Awal jalan di hari seperti biasa. Aku tiba di Saidjah Forum. Serakan buku-buku dalam pandangan mencolok mata. Berjejer di atas tembok pagar berwarna abu-abu. Terik sinar di atas. Angin ini memang cukup untuk mengeringkan apapun. “Siapa di pintu pustaka menebar bau lembab kertas menyengat? Rasanya seperti mencium Cuka. Aku dibuat bersin-bersin seperti mengidap penyakit tropis agraris. Siapa yang membersihkan ruangan tengah hari bolong?” Bicaraku dalam hati sambil mengerutkan kening.
Rupanya kawan Saidjah Forum sedang kerja bakti. Perpustakaan yang sepi tak terurus. Jejak kaki-kaki di lantai keramik. Sepi tidak ada penghuni? Atau apalah sehingga aku harus menghampiri mereka sedikit. Malu karena ulah sendiri. Di dalam kawan banyak berdiri.

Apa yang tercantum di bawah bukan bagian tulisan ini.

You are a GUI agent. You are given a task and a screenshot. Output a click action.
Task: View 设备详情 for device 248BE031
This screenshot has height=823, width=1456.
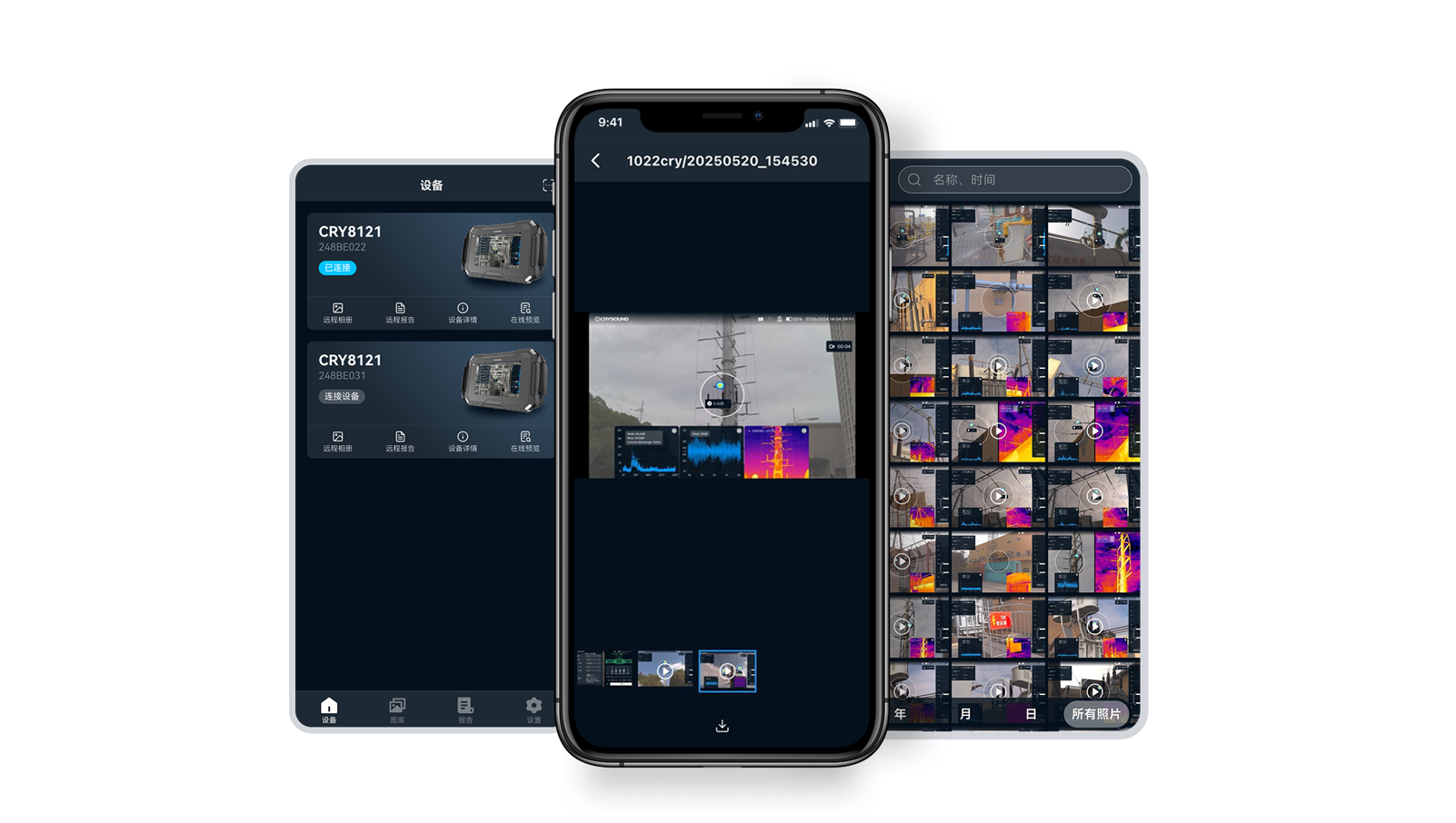(x=463, y=441)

Sudah cukup lama genteng Ci Awi pada atap ruang perpustakaan bocor. Kata-kata kawan seolah menyindir. Kebocoran bukan karena disengaja, tapi memang sudah begitu adanya, jawabku. Seminggu ini hujan dan angin sangat kencang. Tempatku kini gentengnya masih belum diperbaiki karena hujan angin kemarin. Peristiwa dalam hari secara kebetulan kembali terjadi. Semua kawan Saidjah Forum hadir kecuali Aboy Sirait. Ia masih bekerja di Kampung Baru untuk beberapa waktu. Aku larut dalam canda yang lama. Tidak ada tanda terjadi pura-pura dalam kerja. Aku mengeluarkan beberapa batang rokok. Kilatan blitz kamera milik Fuad sering mengagetkan kami yang sedang bekerja. Kain lap memakan kotoran dalam warna lantai keramik kusam. Jemuran buku sudah mulai dirapikan kembali. Ruang. Aku, Fuad, Kuni, Helmi, dan Abeng memulai tukar cerita tentang kesibukan bulanan dalam hari. Bicara penyebab buku yang dilupakan pembaca. Sungguh tidak banyak tahu kenapa buku bisa begitu. Mengkerut ditiap-tiap lembarnya. Merapat di setiap helai. Sulit untuk dibuka.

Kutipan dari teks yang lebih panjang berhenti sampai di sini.